Exercise directions: Copy the data from the line with "How do I perform: Deselect" up to and including the line with "pyautogui.click(x=171, y=165)", word for word.

━━━━━ Input data ━━━━━

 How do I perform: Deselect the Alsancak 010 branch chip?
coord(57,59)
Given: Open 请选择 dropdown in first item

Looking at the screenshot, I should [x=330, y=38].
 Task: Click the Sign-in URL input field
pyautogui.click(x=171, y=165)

━━━━━
━━━━━ Input data ━━━━━

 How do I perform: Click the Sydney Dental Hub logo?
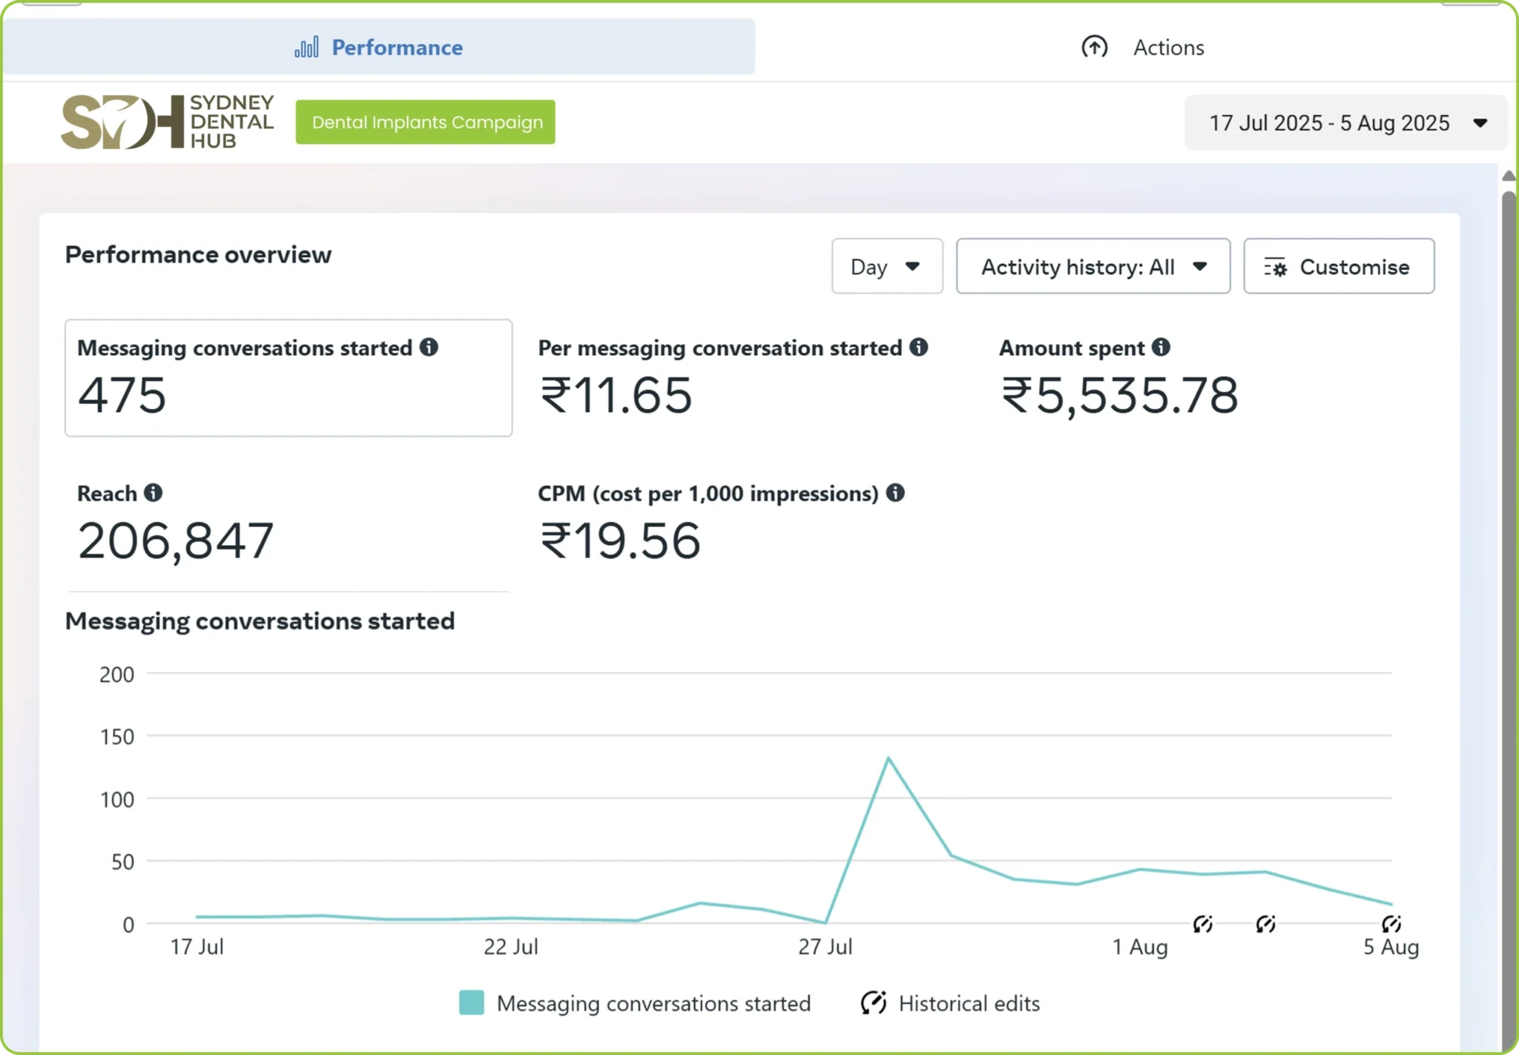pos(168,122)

━━━━━

Task answer:
 How do I perform: Deselect the Alsancak 010 branch chip?
coord(57,59)
Given: Open 请选择 dropdown in first item

Looking at the screenshot, I should [x=330, y=38].
 Task: Click the Sign-in URL input field
pyautogui.click(x=171, y=165)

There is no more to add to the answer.